Austin Langworthy picked a pretty good time for his first home run of the year at McKethan Stadium, a solo shot down the right field line to tie Game Two of the Super Regionals against Auburn.
He picked an even better time for his second.
In the bottom of the eleventh inning of the decisive Game Three, Langworthy sent a line drive deep into right center field. Auburn right fielder Steven Williams gave chase and leaped for it, but could only get a piece of his glove on the ball, deflecting it up and over the wall for the first ever Super Regional round clinching walk-off in Florida’s illustrious history.
Florida now has twelve trips to the College World Series to its name, including four straight and seven in the last nine years.
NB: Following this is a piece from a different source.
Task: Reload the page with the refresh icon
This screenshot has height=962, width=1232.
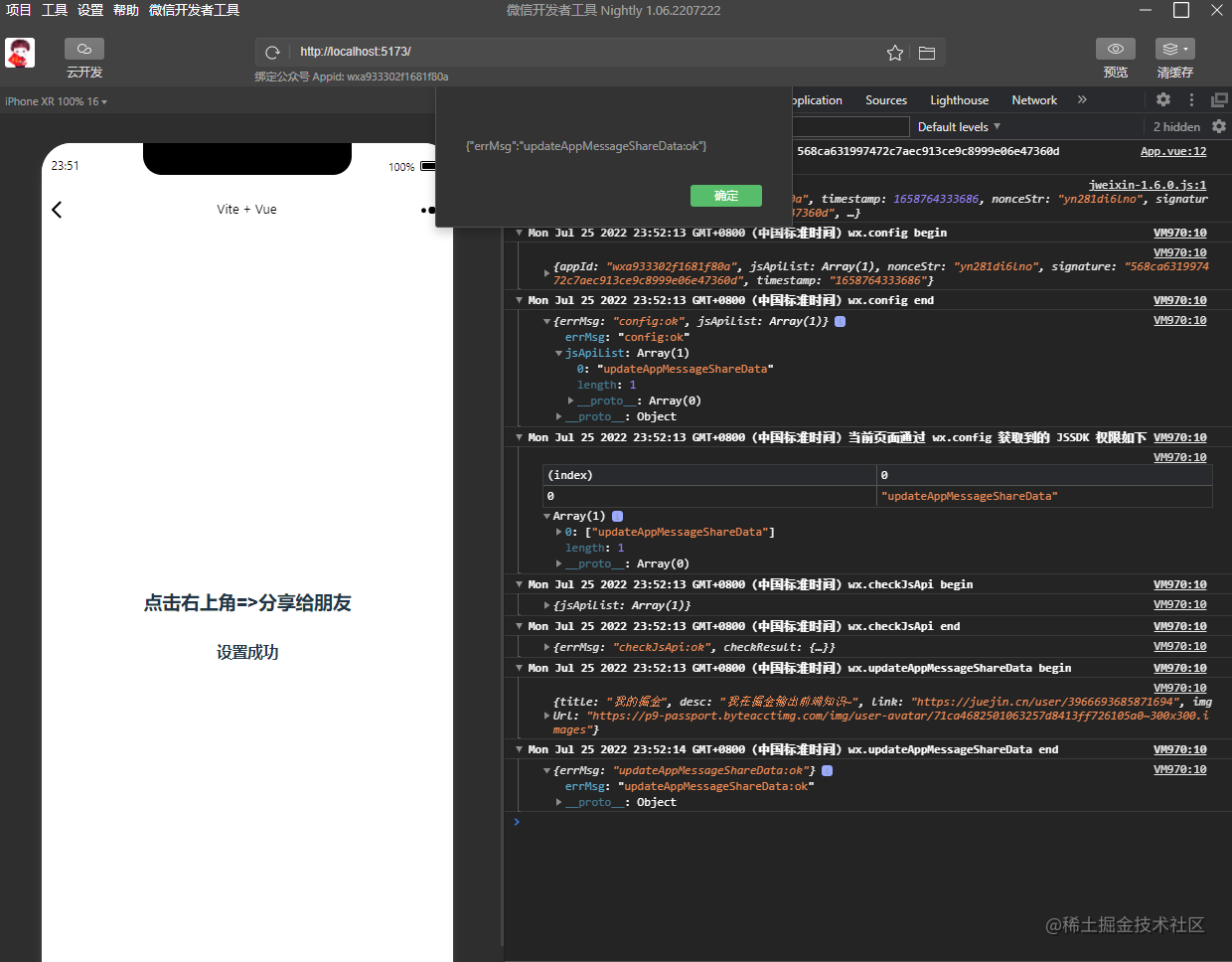Action: point(272,53)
Simply getting to Omaha is no longer the goal, though: Florida is the defending national champion, but even that title last year doesn’t completely wipe away the stain of so many trips to Omaha before it that ended in failure. Winning back to back national championships would not only completely make up for all the previous devastation in Omaha, but cement this program as one of the blue bloods. They’ll begin their quest to do so with a rematch with Texas Tech, the team that knocked the Gators out of the 2016 College World Series.
But getting there was far from a done deal until it was.
Florida had their hands full with Auburn in each of the last two games of the Super Regional, to say the least. Auburn won Game Two on a walk-off gapper from Luke Jarvis and then gave Florida an even bigger scare in Game Three. Jonathan India got the scoring started right away, going the other way with an outside fastball and depositing it into the Auburn bullpen, and then Auburn got one back in the fourth when Williams drove in Will Holland on a single through the 3-4 hole.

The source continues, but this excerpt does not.